Document passage:
● ● ●
Each spec can be a file whose extension decides the format.
Optionally the format can be specified by preceding the file by
-i<format-type> e.g. -icml, for input and -o<format-type> for output

See below for available format-types, which are the same as the 
file extensions and are case independent.
If no input or output file is given stdin or stdout are used instead.

More than one input file can be specified and their names can contain
wildcard chars (* and ?).The molecules are aggregated in the output file.

Conversion options
-f <#> Start import at molecule # specified
-l <#> End import at molecule # specified
-e Continue with next object after error, if possible
-z Compress the output with gzip
-k Attempt to translate keywords
-H Outputs this help text
-Hxxx (xxx is file format ID e.g. -Hcml) gives format info
-Hall Outputs details of all formats
-V Outputs version number
-L <BaseType> Lists plugin classes of this type
    e.g. <fingerprints>, or <plugins> for a list of BaseTypes
-m Produces multiple output files, to allow:
   Splitting: e.g.        babel infile.mol new.smi -m
     puts each molecule into new1.smi new2.smi etc
   Batch conversion: e.g. babel *.mol -osmi -m
     converts each input file to a .smi file
For conversions of molecules
Additional options :
-d Delete hydrogens (make implicit)
-h Add hydrogens (make explicit)
-p Add Hydrogens appropriate for pH model
-b Convert dative bonds e.g.[N+]([O-])=O to N(=O)=O
-c Center Coordinates
-C Combine mols in first file with others having same name
--filter <filterstring> Filter: convert only when tests are true:
--add <list> Add properties from descriptors:
--delete <list> Delete properties in list:
--append <list> Appends properties or descriptors in list to title:
-s"smarts" Convert only molecules matching SMARTS:
-v"smarts" Convert only molecules NOT matching SMARTS:
--join Join all input molecules into a single output molecule
--separate Output disconnected fragments separately
--property <attrib> <value> add or replace a property (SDF)
--title <title> Add or replace molecule title
--addtotitle <text> Append to title
--addformula Append formula to title
--AddPolarH Adds hydrogen to polar atoms only
--center Centers coordinates around (0,0,0)
● ● ●
Dataset extract:
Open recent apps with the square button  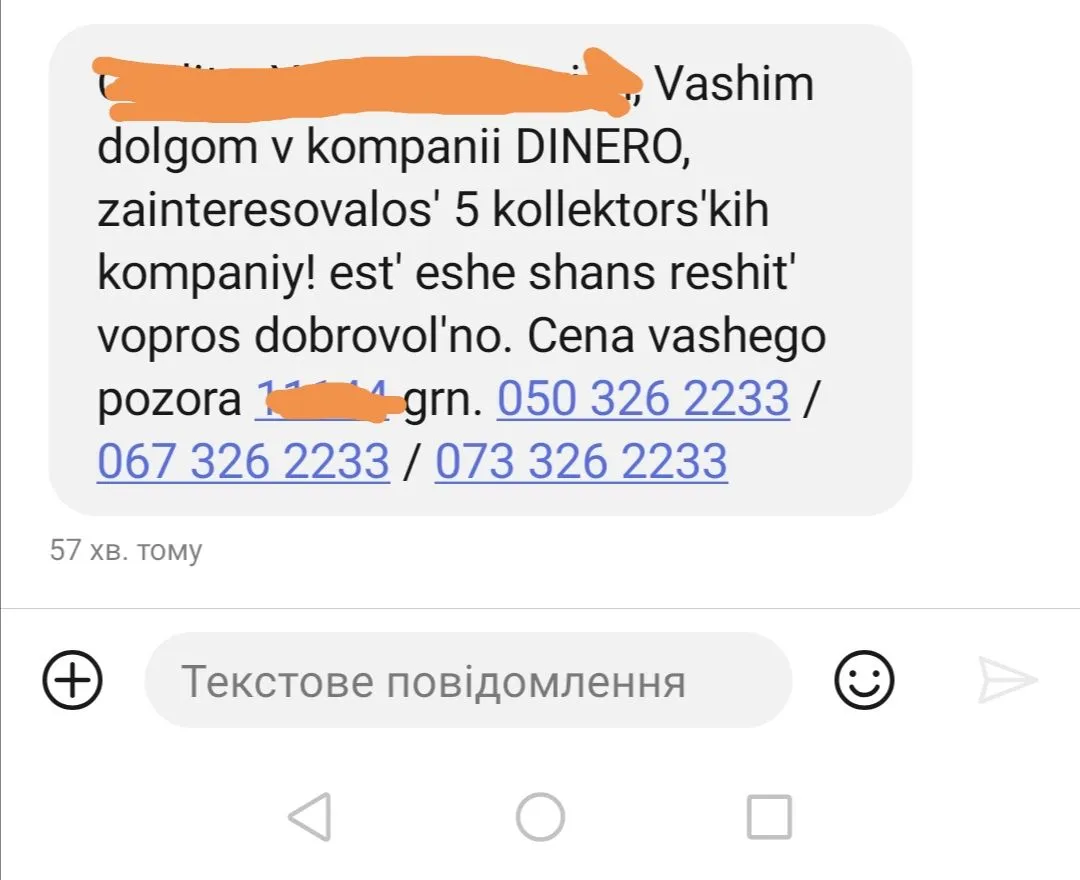coord(769,817)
● ● ●
The problem:
Resume the molecule-conversion help text from where it stops, starting right after its last line.

Answer to this problem:
--gen3D Generate 3D coordinates
--nodative Replace [N+]([O-])=O by N(=O)=O

Interface to OBAPI internals
 API options, e.g. ---errorlevel 2
  errorlevel # min warning level displayed
 
The following file formats are recognized:
acr -- ACR format [Read-only]
adf -- ADF cartesian input format [Write-only]
adfout -- ADF output format [Read-only]
alc -- Alchemy format
arc -- Accelrys/MSI Biosym/Insight II CAR format [Read-only]
bgf -- MSI BGF format
box -- Dock 3.5 Box format
bs -- Ball and Stick format
c3d1 -- Chem3D Cartesian 1 format
c3d2 -- Chem3D Cartesian 2 format
cac -- CAChe MolStruct format [Write-only]
caccrt -- Cacao Cartesian format
cache -- CAChe MolStruct format [Write-only]
cacint -- Cacao Internal format [Write-only]
can -- Canonical SMILES format.
car -- Accelrys/MSI Biosym/Insight II CAR format [Read-only]
ccc -- CCC format [Read-only]
cdx -- ChemDraw binary format [Read-only]
cdxml --  ChemDraw CDXML format 
cht -- Chemtool format [Write-only]
cif -- Crystallographic Information File
ck -- ChemKin format
cml -- Chemical Markup Language
cmlr -- CML Reaction format
com -- Gaussian 98/03 Input [Write-only]
copy -- Copies raw text [Write-only]
crk2d -- Chemical Resource Kit diagram(2D)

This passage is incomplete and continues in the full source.